Wife Leaving In-laws' Home During Pregnancy to Stay With Parents 'Natural', Can't be Divorce Grounds: SC
Wife Leaving In-laws' Home During Pregnancy to Stay With Parents 'Natural', Can't be Divorce Grounds: SC
A woman's refusal to come to her matrimonial home during that period cannot be considered cruelty by husband and in-laws, the SC bench stated.

The Supreme Court has said that a woman leaving her matrimonial home to be with her parents during her pregnancy and staying with them for a reasonable period of time is not ‘cruelty,’ and it cannot be used as a ground for divorce by her husband.

According to a bench of Justices KM Joseph and Hrishikesh Roy, it is natural for a woman to prefer to be with her parents during pregnancy, and her refusal to come to her matrimonial home during that period cannot be considered cruelty by husband and in-laws, a report by the Times of India said.

Although it concluded that the wife’s conduct was faultless in the case under consideration, it directed dissolution of marriage due to the peculiarity of the case, as the couple had been living separately for 22 years and her husband remarried immediately after receiving a divorce granted by a family court on the grounds of cruelty.

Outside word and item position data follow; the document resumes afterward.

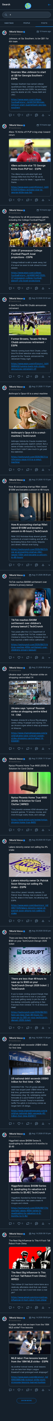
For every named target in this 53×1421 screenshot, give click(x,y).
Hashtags (9, 23)
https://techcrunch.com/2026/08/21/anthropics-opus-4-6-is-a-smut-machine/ (29, 459)
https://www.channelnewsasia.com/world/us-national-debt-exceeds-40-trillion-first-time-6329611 (29, 1113)
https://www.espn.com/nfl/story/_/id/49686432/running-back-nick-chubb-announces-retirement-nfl (29, 366)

The lower court’s decision was previously overturned by the Madras High Court, and now the Supreme Court has ruled that the ground of cruelty was not established.

In this case, the parties married in September 1999. She left for her matrimonial home in January after becoming pregnant, and the child was born in August 2000. Her father was ill and died in February 2001, so she stayed at her parents’ house. The husband petitioned for divorce in March, and the family court accepted his plea and granted divorce in 2004. She filed an appeal in the HC, but her husband remarried in October 2001, before her plea was heard. The HC ruled in favour of the wife, and the husband then appealed to the Supreme Court.

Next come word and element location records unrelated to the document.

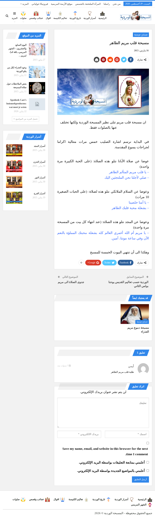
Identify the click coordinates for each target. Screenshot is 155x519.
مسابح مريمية (141, 35)
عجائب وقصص (36, 18)
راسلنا (107, 3)
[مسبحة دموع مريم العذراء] (135, 314)
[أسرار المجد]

After hearing both sides, the Supreme Court upheld the HC order, stating that there was no cruelty and questioning the husband’s conduct in rushing to court to seek divorce after she had given birth to his child.

“As regards, the respondent (wife) not coming back, it is quite clear that she being pregnant, she had to go to her parental house. This was but natural. The pregnancy was not a smooth one as pointed out. If the wife decided to stay for some more time in her parent’s house after the child’s delivery, it is beyond our comprehension as to how such a case could have been brought before the court, and more importantly without even waiting for a reasonable period of time,” the bench said, according to the report.

The bench further said that the appellant (husband), oblivious to the fact that he had fathered a child, had rushed to court and filed a petition for divorce. “We cannot be oblivious to the respondent’s father’s death. Considering these facts, we do not see any basis for the appellant to challenge the findings that there is no cruelty on the part of the respondent,” it said.

Noting that the parties’ relationship had become dead and that the situation had become more complicated due to the husband’s second marriage and the child born from it, the bench said it would be in the best interests of all parties if the marriage was dissolved and ordered the husband to pay her Rs 20 lakh.